Let me show you how I define them, why they matter, and how to turn vague wishes into measurable, actionable requirements.

What Are Non-Functional Requirements, Really?

Functional requirements tell you what the system does. "Users can create an account." "The system processes payments." "Reports generate monthly summaries." These are the features, the behaviors, the business logic.

Non-functional requirements tell you how well the system does those things. "Account creation must complete in under 200ms for 95% of requests." "Payment processing must handle 10,000 transactions per second." "Reports must generate within 5 minutes for datasets up to 100GB."

The difference matters because it changes how you build. If your only requirement is "users can create accounts," you might build a simple CRUD API with a single database. If your requirement is "users can create accounts in under 200ms at 10k QPS," you need caching, connection pooling, maybe read replicas, and a completely different architecture.

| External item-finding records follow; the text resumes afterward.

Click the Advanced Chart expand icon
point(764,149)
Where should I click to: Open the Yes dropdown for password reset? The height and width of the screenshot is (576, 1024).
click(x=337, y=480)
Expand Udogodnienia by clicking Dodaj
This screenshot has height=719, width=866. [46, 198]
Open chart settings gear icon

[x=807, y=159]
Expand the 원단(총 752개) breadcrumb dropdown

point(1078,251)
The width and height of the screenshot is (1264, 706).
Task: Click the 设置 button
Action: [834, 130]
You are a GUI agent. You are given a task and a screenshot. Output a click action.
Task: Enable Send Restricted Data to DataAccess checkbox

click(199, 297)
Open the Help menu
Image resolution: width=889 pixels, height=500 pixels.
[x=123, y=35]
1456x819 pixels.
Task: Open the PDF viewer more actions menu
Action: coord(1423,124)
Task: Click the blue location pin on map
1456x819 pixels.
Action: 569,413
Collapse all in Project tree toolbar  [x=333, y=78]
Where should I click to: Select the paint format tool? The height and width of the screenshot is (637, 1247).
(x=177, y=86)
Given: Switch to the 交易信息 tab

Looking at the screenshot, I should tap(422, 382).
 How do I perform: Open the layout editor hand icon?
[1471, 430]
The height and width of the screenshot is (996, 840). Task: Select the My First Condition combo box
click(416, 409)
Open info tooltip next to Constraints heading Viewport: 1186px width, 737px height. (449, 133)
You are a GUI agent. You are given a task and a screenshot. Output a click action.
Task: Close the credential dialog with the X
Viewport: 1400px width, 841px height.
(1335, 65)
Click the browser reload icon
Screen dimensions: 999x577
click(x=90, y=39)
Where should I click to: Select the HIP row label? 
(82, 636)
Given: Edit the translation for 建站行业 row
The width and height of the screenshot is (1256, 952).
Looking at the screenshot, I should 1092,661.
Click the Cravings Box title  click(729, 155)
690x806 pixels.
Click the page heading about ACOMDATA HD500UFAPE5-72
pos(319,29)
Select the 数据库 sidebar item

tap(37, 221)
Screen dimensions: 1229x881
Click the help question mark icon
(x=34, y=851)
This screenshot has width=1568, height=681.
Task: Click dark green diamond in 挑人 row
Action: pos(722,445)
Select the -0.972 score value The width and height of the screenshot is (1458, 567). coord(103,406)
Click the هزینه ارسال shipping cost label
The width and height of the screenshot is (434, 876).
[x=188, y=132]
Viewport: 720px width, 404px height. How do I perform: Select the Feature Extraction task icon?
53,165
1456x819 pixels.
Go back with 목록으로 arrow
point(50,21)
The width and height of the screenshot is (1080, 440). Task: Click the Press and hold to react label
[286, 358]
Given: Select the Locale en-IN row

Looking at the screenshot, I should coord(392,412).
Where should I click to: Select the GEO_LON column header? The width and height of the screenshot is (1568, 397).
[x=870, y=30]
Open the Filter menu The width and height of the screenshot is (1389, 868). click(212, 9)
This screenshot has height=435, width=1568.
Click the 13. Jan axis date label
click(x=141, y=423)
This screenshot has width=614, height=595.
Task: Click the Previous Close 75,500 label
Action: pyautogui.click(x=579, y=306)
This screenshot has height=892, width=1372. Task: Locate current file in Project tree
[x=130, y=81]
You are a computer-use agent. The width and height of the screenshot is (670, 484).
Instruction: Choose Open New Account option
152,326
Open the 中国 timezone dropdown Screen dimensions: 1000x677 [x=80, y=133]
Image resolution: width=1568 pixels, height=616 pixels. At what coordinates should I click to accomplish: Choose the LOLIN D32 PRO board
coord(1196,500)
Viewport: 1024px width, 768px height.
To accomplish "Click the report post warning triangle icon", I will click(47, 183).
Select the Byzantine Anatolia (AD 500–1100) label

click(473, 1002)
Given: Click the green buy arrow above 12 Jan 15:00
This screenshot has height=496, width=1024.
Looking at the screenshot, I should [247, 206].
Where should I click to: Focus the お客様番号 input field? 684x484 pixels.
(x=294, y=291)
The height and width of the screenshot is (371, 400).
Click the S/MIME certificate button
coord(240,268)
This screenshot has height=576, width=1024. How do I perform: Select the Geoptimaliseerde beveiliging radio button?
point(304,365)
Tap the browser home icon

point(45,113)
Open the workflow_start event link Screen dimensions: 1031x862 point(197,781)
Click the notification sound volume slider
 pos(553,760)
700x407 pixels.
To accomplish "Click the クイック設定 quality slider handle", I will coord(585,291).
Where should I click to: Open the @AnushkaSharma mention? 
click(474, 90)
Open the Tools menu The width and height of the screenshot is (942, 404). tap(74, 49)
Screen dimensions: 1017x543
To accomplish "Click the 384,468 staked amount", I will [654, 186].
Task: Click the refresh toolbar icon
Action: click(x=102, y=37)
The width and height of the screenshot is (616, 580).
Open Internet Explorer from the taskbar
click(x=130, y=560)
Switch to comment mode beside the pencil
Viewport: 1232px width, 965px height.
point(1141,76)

Non-functional requirements are constraints. They force trade-offs. They make you choose between consistency and availability, between speed and cost, between simplicity and resilience. They're what separate a prototype from a production system.

The Categories That Actually Matter

I organize non-functional requirements into categories that map to real engineering decisions. Not academic theory. Practical buckets that help me make architecture choices.

Performance and Scalability

This is where most teams start, and where most teams get it wrong. They say "it needs to be fast" or "it should scale." That's useless. Fast compared to what? Scale to how many users?

I break performance down into measurable dimensions:

Latency: How long does an operation take? I specify percentiles, not averages. P50, P95, P99. Average latency hides outliers. If your P99 is 5 seconds but your average is 200ms, you have a problem that averages won't reveal.

Throughput: How many operations per second? Reads and writes separately. A system that handles 100k reads per second but only 100 writes per second needs different architecture than one with balanced traffic.

Capacity: How much data? How many concurrent users? Storage size, memory usage, network bandwidth. These numbers determine whether you need sharding, whether you can fit everything in memory, whether you need a CDN.

Scalability: How does performance change as load increases? Linear? Sub-linear? Does it degrade gracefully or fall off a cliff?

I write these as specific, measurable targets. "API endpoints must respond in under 100ms for P95 latency at 5,000 requests per second." "The system must support 10 million active users with 1TB of data storage." "Throughput must scale linearly with additional servers up to 50 instances."

Reliability and Availability

Reliability is about correctness. Availability is about uptime. They're related but different.

Availability: What percentage of time is the system operational? 99.9% means 8.76 hours of downtime per year. 99.99% means 52.56 minutes. These numbers drive decisions about redundancy, failover, disaster recovery.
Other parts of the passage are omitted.